Howard Denston and Christopher Shepherd were the most successful agents in New York. Power brokers, they moved conductors, soloists and even entire orchestras around the world like chess pieces. Known as Pimp and Circumspect, they complemented each other perfectly. Howard Denston (also known as Shepherd’s Crook) was a beguiling wide boy from the Bronx who pulled off the shadier deals and lent on unwilling debtors. Totally amoral, he was only turned on by the big deal. Christopher Shepherd, radiating integrity and Old Testament authority, provided the agency’s respectable front.
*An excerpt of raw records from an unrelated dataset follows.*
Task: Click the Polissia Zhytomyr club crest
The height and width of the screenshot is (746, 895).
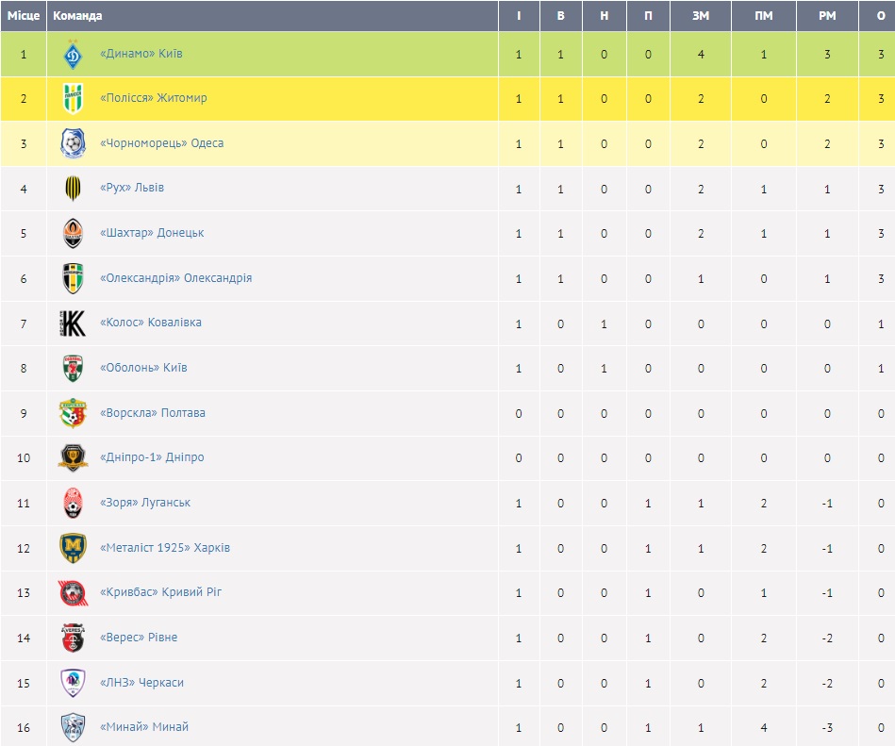Action: coord(74,99)
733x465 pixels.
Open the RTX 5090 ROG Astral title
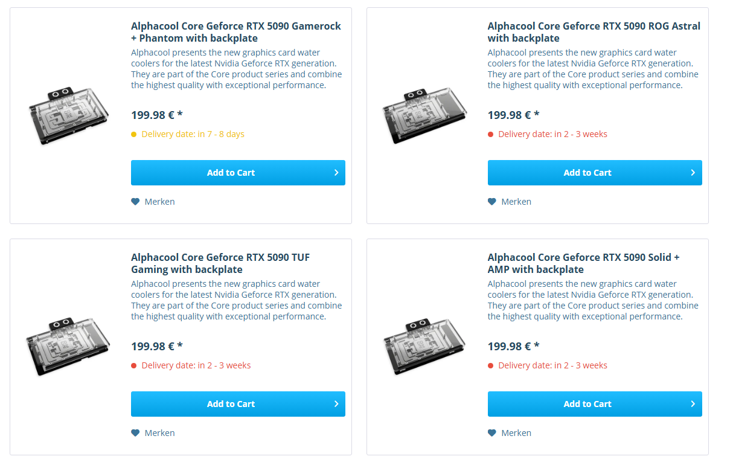click(594, 32)
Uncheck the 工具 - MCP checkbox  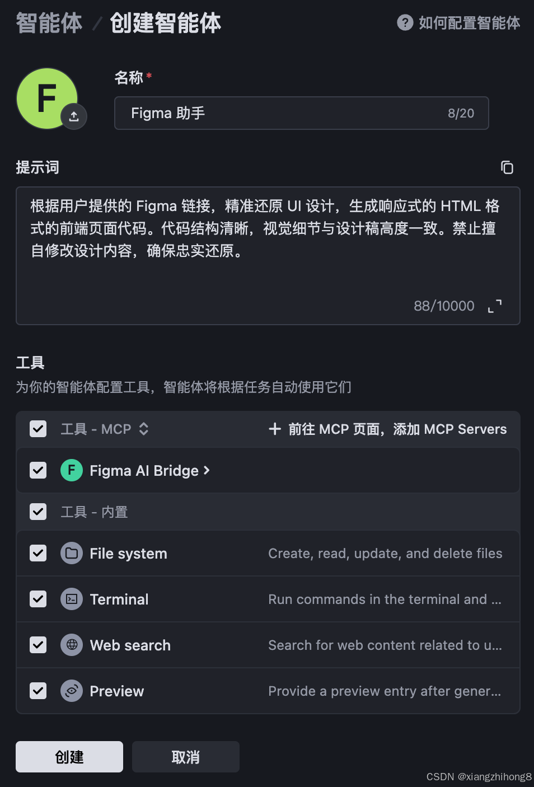pyautogui.click(x=38, y=429)
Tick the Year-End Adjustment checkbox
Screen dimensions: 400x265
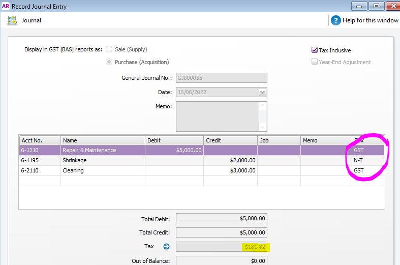[x=315, y=62]

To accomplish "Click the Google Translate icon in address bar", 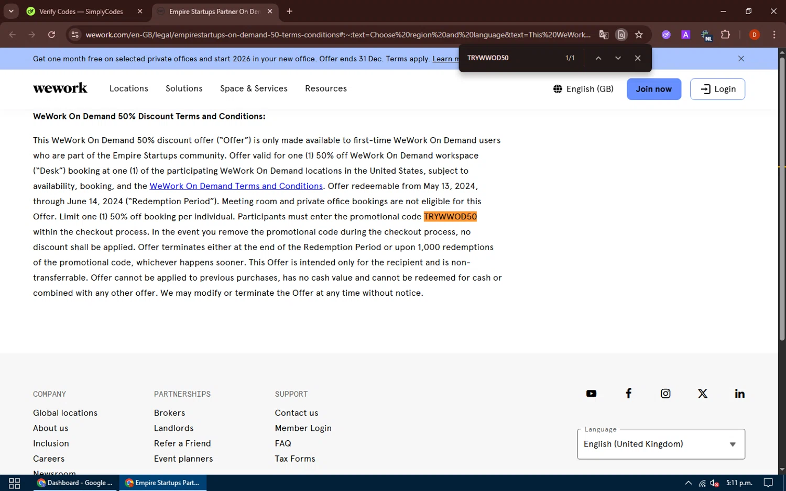I will (x=604, y=35).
Christopher had orchestrated Abby’s career from the start, settling fees, monitoring her promotion, providing encouragement and advice. Abby tended to play what he told her to, because unlike most agents, he was musical, playing the piano and possessing a fine tenor voice. Having starred in many amateur productions, he saw himself very much as Rodolfo in
La Bohème
. Hence the frock-coat and the pearl tie-pin.
Christopher had a parental attitude to his artists. He was aware of the insularity of soloists, the insecurity of conductors. He knew that this resulted in huge egos that needed the public far more than the public needed them, and that they responded as much to bullying as encouragement.
The instant he locked the door of Abby’s dressing-room, she lived up to her L’Appassionata nickname. Dropping the red roses she was putting in the basin, she bounded forward, flinging her arms round his neck, writhing against him, covering his face, that wasn’t obscured by dark brown beard, with kisses.
‘Was I OK? Was I really OK? Omigod, I’ve missed you. How long can you stay on in the UK? Did you like the encore? I need you, oh Christo, I want you so bad.’ She started to fumble with the pearl pin, then changed her mind. ‘No, let’s go back to the Plaza, I can’t be bothered to change.’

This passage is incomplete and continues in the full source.